東京大学大学院総合文化研究科博士課程修了。
大学院在学中に在香港日本国総領事館専門調査員を務め、現在、金沢大学人間社会研究域法学系准教授。
論文:「民主化に対する中国中央の態度―香港の民主化運動を例に」(「外務省調査月報」2004年度第4号所収)など。

『中国返還後の香港 ―― 「小さな冷戦」と一国二制度の展開』

 筆者は今年(2010年)1月、97年の中国返還以来、初めて香港を訪れた。香港は変わりましたかと、何度も聞かれ、いや、相変わらず自由で繁栄しているようですねと、何度も答えた。大きな違いは、かつての観光客は日本発香港行きが主力だったのに、いまやその逆だということだ。先日ニセコに行きましたという人に大勢会った。それが香港の自由と繁栄の持続の証拠だろう。
 現在、香港の経済規模は、世界の国・地域の中で39位、アセアンの国々と比べると、インドネシア、タイよりは下だが、マレーシア、シンガポールよりは上である。人口は7百万近く、イスラエルとほぼ同じで、ラオスやシンガポールより多いのである。
 それにしても相手は13億の中国である。97年には、香港の繁栄は上海や広州の繁栄に吸収されてしまうだろうとか、香港の自由も長くは続かないだろうという悲観的な予測が一般的だった。返還の8年前、1989年には天安門事件があり、これに抗議する運動が香港では盛んだった。返還前の数年間には、パッテン総督が民主化政策を進め、中国はこれを強く批判していた。
 しかし香港は自由で繁栄しているように見える。本書は、その基礎にある一国二制度の実態に正面から取り組んだ労作である。

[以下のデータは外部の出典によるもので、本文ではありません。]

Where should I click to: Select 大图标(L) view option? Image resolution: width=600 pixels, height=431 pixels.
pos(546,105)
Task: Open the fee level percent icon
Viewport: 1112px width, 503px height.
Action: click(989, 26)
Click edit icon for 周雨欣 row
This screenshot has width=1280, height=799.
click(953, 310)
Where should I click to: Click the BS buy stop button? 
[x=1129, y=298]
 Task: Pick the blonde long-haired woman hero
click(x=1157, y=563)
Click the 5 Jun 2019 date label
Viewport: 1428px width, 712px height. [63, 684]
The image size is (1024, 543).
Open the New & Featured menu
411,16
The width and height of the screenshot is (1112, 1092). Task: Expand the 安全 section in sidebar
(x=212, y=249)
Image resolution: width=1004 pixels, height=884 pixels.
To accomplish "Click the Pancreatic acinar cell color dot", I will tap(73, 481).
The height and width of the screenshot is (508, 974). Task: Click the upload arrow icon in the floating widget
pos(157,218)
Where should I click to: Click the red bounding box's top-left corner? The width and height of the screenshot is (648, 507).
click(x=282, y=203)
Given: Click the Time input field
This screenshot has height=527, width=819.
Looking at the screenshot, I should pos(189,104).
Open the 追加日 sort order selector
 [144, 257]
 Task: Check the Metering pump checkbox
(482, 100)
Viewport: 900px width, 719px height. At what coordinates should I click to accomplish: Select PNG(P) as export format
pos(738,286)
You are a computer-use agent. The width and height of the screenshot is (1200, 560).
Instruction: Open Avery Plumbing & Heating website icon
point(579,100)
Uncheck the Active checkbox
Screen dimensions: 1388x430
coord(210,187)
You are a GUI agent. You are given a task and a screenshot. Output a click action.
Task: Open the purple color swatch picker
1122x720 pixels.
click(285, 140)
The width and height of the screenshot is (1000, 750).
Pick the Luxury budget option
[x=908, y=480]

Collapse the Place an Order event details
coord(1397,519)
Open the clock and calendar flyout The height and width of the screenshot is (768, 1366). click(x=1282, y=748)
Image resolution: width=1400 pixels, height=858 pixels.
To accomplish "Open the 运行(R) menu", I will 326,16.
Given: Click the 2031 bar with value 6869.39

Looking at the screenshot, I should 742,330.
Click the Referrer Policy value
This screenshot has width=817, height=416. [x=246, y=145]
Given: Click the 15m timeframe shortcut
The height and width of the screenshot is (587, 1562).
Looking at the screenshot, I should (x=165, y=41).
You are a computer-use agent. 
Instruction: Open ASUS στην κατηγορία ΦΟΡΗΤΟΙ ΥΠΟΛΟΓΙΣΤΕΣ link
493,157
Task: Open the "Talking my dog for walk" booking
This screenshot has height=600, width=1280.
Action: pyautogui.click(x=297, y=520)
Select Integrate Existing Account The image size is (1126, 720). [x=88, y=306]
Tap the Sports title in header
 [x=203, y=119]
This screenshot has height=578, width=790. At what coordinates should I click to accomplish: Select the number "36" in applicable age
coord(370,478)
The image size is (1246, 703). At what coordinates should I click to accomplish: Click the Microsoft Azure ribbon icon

 第一章と第二章では、香港の政治に対する北京の統制力と、民主化問題が、それぞれ論じられている。他の地域とは異なり、中国は香港のトップを香港人に選ばせる(ただし拒否権は持つ)。そしてトップは有能な官僚に手腕を発揮させ、強力で効率的な行政を行い、繁栄を維持する。これに対し、民主化勢力も相当の力を持ち、選挙では勝利する。しかし議会は普通選挙と職能代表制とで構成されていて、職能代表部分では親政府の議員が当選する仕組みになっている。したがって、野党は政府に対して重大な障害になるほど強力ではない。しかし無視できる範囲ではない。しかも将来はすべて普通選挙にするという約束を政府はしている。それが具体化されるか、今後の注目点である。 また、香港のメディアの自由が、なぜ、どれほど存続しているか、またそれが大陸にどう影響しているかを論じた第三章、香港の安定と繁栄をめぐる北京と香港の関係を分析した第四章、香港人意識を取り上げた第五章も、それぞれ充実している。
 北京と香港は、香港の繁栄の継続をともに利益と考えて妥協し、協力する関係である。北京にとって香港の繁栄は重要な資産だし、今後台湾を取り込むについても重要だ。それゆえ一国二制度は今のところ成功している。しかしこれがずっと続くかどうかは分からない。中国政府が長期的視野にたって合理的に行動すれば、当分は続くだろう。しかし中国がそのように行動するかどうかは、分からない。分からないからこそ、この制度のダイナミクスに切り込んだ本書のような丁寧な研究が重要だと思う。
 本書は、博士論文をもとにしたものであるが、丁寧で分かりやすい。3年間、香港総領事館で専門調査員として勤務したことが、その内容を臨場感あるものとしている。